Many of the players worked full-time jobs in steel mills, shipyards, and weapons factories. They would work exhausting shifts producing machinery for the war, then practice at night, and play games on Sundays. Yet somehow, this patchwork of exhausted, banged-up men managed to put together a winning season. The Steagles finished 5-4-1—the first winning season in Philadelphia Eagles history.
The Beginning of the End
Despite their relative success, the Steagles were never built to last. By 1944, the war continued, and the league still needed creative solutions. But the Eagles had seen enough. Neale and Kiesling had barely managed to tolerate each other for a season. Philadelphia ended the arrangement and took back its independence.
The Steelers weren’t so lucky. With no alternative, they were forced into another temporary merger—this time with the Chicago Cardinals, forming a new team that would go down as one of the worst in NFL history: Card-Pitt (nicknamed "The Carpets" because they got walked all over). That experiment, unlike the Steagles, was a disaster.
By 1945, the war was winding down. Soldiers returned home, rosters were replenished, and the NFL returned to business as usual. The Steagles faded into memory, a relic of a desperate time.
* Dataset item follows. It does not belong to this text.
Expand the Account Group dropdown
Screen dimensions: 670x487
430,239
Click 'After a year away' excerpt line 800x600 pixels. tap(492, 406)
The Eagles Fight Song: The Birth of a New Identity
If the Steagles were the first glimpse of real success for the Philadelphia Eagles, what came after helped cement the team’s identity.
A few years later, in the early 1950s, Philadelphia ad executives Charles Borrelli and Roger Courtland wrote a song designed to rally Eagles fans. Originally titled "The Eagles’ Victory Song," it opened with the words "Fight, Eagles Fight" and played at home games for decades.
But it wasn’t until the late 1990s that the song evolved into the version heard today. The opening line changed to "Fly, Eagles Fly", and a once-forgotten anthem became one of the most recognizable fight songs in American sports:
Fly, Eagles Fly! On the road to victory!
Fight, Eagles Fight! Score a touchdown 1, 2, 3!
Hit 'em low! Hit 'em high! And watch our Eagles fly!
Fly, Eagles Fly! On the road to victory!
E-A-G-L-E-S! Eagles!
Today, the song is a defining feature of Eagles culture—played after every touchdown at Lincoln Financial Field and sung by generations of Philadelphia fans.
It’s an anthem of resilience, much like the team itself.
A Legacy That Still Matters
The Steagles may be little more than a footnote in NFL history—no throwback jerseys, no commemorative plaques, no retired numbers—but their story is a testament to football’s resilience. In a league that could have collapsed under the weight of war, the Steagles found a way to survive, keeping the game alive when it mattered most.
As the Eagles prepare for another Super Bowl appearance, their fans will sing "Fly, Eagles Fly" with pride—perhaps unaware that the team’s first winning season came when they weren’t just the Eagles at all, but something stranger and grittier, a wartime fusion of rivals that, against all odds, found a way to win.
For one unforgettable year, they were the Steagles.